The candidate of the Progressive Party, former president Theodore Roosevelt of New York, sought to build the United States federal government into an over-awing Leviathan that could cow large concentrations of wealth by subjecting them to tight scrutiny and regulation. This Leviathan would not necessarily seek to break up these concentrations of economic power: Roosevelt was convinced bigness was the future. Furthermore, such concentrations of economic power were necessary for competing in the increasingly vicious international market for power where empires and nations struggled against other empires and nations. Some hinted that there was a possibility of Roosevelt’s Leviathan itself being bought by dollars from those great concentrations of wealth. However, Roosevelt dismissed this fear because the natural ruling class that would control the Federal government was Old Money of Impeccable Old Blood like himself and Old Money can’t be bought by New Money. Old Money would be supported by professional regulators trained in the latest science of administration, many of whom would be from the ranks of Old Money themselves.

The candidate of the Republican Party, incumbent president and former Roosevelt henchman William Howard Taft of Ohio, sought to contain large economic concentrations by using the Federal government to selectively break them down into smaller pieces and regulating them around the edges by controlling their interactions with each other. Taft’s vision was one of checks and balances where Federal-scale concentrations of economic power were checked and balanced by other Federal scale concentrations of power while Federal checks and balances on private wealth were checked by the constitutional checks and balances within the Federal government itself. As president, Taft struck a more moderate rhetorical tone about business than Roosevelt had when Roosevelt was president. But Taft more energetically pursued judicial remedies to break up or impose structural checks on the more vicious concentrations of economic power. Taft favored checks and balances through one-time restructurings of concentrated economic power and its institutional forms over continuous oversight governed by the discretion of a permanent regulatory agency. The former approach put in place firmer checks and balances on the ravages of concentrated economic power without as much possibility of the corruption of business and state by an ongoing regulatory relationship between the two.
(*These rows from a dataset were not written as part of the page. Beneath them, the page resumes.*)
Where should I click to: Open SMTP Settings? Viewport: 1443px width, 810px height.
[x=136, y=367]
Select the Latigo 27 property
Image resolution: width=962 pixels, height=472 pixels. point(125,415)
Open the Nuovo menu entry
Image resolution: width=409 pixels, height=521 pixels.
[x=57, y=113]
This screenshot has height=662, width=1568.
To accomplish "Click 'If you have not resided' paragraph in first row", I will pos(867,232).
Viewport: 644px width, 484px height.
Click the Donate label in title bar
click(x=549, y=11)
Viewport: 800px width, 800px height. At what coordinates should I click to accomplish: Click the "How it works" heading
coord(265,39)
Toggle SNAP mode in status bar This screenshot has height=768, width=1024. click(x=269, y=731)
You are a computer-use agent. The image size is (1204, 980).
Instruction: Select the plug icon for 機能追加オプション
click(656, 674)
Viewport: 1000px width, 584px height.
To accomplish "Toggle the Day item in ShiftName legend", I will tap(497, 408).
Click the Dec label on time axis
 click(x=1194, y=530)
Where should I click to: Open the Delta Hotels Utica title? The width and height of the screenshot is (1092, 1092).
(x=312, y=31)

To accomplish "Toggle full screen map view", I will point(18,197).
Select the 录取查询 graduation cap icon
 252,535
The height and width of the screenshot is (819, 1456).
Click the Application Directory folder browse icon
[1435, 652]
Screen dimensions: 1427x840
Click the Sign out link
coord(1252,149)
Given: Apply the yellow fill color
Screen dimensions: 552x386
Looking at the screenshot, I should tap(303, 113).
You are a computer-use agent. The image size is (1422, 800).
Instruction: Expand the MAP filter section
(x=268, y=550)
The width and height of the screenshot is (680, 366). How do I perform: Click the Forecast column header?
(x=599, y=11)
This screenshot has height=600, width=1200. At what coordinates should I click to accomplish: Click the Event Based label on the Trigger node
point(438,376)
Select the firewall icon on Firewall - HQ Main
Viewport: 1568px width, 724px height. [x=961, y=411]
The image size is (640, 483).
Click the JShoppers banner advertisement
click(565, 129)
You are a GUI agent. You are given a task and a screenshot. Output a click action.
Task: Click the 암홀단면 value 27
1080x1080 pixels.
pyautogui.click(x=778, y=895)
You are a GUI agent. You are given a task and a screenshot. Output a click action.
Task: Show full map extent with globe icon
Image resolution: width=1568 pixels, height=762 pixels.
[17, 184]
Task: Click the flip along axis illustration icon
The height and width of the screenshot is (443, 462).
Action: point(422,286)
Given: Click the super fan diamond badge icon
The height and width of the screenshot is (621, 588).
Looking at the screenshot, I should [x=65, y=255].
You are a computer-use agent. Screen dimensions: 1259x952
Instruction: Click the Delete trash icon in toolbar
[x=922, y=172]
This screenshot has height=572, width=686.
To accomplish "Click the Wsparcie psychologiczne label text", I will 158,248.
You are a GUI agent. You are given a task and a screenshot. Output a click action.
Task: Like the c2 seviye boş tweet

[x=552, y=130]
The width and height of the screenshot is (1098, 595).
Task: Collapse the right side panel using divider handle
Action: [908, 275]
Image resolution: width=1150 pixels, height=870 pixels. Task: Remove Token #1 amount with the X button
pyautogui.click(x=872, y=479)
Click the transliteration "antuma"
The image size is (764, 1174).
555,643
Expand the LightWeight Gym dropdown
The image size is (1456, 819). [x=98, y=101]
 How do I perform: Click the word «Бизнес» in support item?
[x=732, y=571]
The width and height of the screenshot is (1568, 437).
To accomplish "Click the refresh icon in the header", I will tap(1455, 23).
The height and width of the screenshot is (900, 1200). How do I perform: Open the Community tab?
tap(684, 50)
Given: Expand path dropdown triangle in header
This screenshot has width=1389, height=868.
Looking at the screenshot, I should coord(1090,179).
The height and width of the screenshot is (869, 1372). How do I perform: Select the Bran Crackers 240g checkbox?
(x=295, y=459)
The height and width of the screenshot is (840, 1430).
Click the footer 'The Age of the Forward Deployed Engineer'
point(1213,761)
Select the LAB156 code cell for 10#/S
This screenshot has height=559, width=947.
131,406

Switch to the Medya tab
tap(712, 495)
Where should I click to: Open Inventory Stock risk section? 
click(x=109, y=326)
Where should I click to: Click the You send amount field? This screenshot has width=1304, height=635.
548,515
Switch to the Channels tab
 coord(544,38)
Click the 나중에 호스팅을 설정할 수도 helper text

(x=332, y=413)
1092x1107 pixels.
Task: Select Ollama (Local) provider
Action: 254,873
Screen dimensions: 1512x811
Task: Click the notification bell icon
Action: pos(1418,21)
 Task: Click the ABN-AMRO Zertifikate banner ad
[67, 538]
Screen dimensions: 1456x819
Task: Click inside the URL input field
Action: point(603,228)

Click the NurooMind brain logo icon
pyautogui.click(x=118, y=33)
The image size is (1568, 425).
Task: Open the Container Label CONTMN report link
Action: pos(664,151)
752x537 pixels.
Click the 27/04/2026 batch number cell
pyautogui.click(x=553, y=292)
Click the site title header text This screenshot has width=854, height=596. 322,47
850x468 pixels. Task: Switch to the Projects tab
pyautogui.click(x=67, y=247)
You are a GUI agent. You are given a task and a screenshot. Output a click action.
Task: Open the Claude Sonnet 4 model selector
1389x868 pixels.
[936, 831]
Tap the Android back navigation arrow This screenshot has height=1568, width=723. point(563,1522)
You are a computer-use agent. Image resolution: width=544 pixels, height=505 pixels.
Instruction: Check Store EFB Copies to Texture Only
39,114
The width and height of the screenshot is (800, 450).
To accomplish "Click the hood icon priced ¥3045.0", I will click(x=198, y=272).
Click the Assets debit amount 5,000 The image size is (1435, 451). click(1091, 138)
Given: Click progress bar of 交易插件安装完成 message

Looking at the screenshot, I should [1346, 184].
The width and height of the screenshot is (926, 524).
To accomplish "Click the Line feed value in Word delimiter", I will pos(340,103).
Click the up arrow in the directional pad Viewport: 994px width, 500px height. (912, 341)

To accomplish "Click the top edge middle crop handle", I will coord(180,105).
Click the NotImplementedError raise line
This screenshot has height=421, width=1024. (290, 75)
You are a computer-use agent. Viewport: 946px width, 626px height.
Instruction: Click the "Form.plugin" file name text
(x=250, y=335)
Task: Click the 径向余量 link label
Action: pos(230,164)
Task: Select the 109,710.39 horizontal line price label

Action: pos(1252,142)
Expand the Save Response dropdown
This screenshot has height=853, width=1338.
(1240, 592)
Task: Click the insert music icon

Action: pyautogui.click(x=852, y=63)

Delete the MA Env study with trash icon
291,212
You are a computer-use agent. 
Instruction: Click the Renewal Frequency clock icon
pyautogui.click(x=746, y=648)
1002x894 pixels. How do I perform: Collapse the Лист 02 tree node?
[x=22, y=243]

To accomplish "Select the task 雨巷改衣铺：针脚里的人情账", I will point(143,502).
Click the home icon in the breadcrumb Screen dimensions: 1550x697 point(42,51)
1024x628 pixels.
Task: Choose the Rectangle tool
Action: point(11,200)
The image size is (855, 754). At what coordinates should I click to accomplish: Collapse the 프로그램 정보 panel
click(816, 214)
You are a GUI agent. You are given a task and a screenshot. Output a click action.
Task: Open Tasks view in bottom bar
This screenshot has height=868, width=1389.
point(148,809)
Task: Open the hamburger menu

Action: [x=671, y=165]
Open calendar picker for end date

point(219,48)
The candidate of the Democratic Party, New Jersey Governor Thomas Woodrow Wilson, proposed breaking up large concentrations of wealth into so many tiny pieces that each tiny piece could be overawed by just one of the forty-six little leviathans of the several states of the Union. They’d be so small they could be drowned in a bathtub. This was a variation on the tradition of state’s rights and a smaller less activist Federal government that the Democratic Party had advocated with varying degrees of seriousness since Martin van Buren had formed it around the person of General Andrew Jackson after 1824. Federal attention to Federal-scale large concentrations of wealth was only necessary if there were Federal-scale large concentrations of wealth to pay attention to. Breaking them up into state-level concentrations of wealth would return responsibility for policing concentrations of wealth to the states or the people respectively.

Comments

  1. Toddy Cat says:

    Taft was right, Wilson won, but we got TR’s “solution”.

  2. Steve Johnson says:

    They were all wrong but had persuasive arguments if you judge by the standards of people who are of average intelligence and no particular education.

    Of course, what did you expect?

    And yes, we did get TR’s “solution” — which is very hard to distinguish from communism.

  3. Toddy Cat says:

    Speaking as a person of average intelligence and no particular education, I still think that Taft came closer to being right than any of them. And yeah, we may not be at communism right now, but give it a few years.